It seems like humans have always wanted to invent things that would allow them to move and interact in ways that were beyond the capabilities they were born with. Ever since humans became aware of the bird’s ability to fly, we too wanted to fly, and when we observed the bouncing and jumping capabilities of various creatures in the animal kingdom, we too wanted to replicate their gravity-defying ability. The idea for the trampoline occurred to George Nissan in the 1930s when he was watching trapeze artists perform at a circus. When they would fall or jump from the trapeze, they would land in a net below, which would spring board them back up into the air, breaking their fall and allowing them another chance for a trick or two.

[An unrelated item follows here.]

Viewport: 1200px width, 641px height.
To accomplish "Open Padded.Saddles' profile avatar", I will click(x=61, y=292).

Nissan realized that it wouldn’t be that hard to create a structure that would act just like the net, but instead of only allowing a bounce or two, it would continually rebound the gymnast into the air, allowing for bigger jumps and more intricate tricks. The original jumping platform made by Nissan used crude trampoline parts, including a wooden or iron frame, canvas trampoline mat, and metal springs that connected the mat to the frame.

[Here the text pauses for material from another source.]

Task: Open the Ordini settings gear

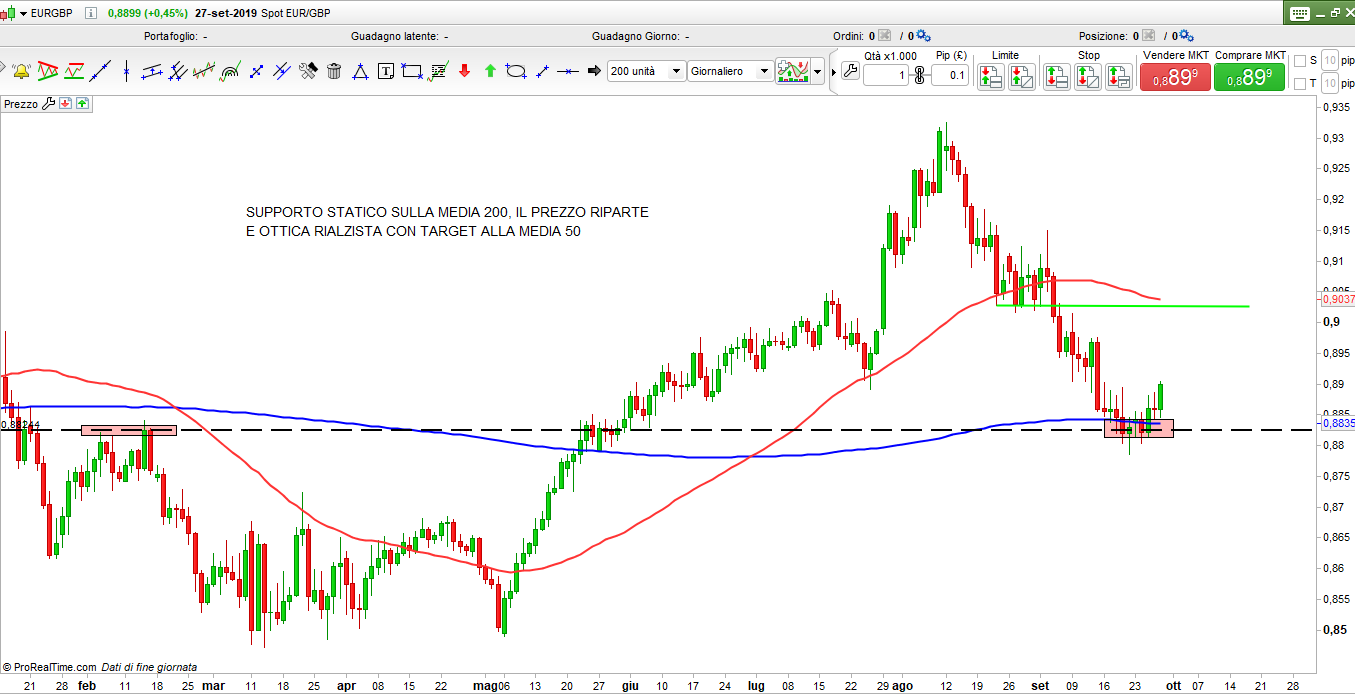Action: tap(922, 36)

Because the canvas trampoline mat was stretched so tightly between the railings of the frame, the springs caused the entire surface to become elastic. Although jumpers would start out small, they could use the rebounding motion of their jump to propel themselves higher and higher into the air, allowing time for jumps and tricks. The structure was actually without a name until Nissan took it on a demonstration tour in Mexico. There he heard the word “trampoline” which meant diving board, and in1942 the Griswold-Nissen Trampoline & Tumbling Company was founded in Cedar Rapids, Iowa.
It didn’t take long for people to realize that the magic of the trampoline springs was useful for more than just bouncing gymnasts and children high into the air. During World War II, trampolines were used as an integral part of the armed forces physical training program. Because of the unique rebounding motion of the trampoline, it could be used to train pilots and navigators to have aerial awareness even when they were in an unfamiliar situation. By learning to bounce and flip on the trampolines, Navy officers developed a reduced fear of falling or being upside down, as well as the ability to remain focused while revolving in midair.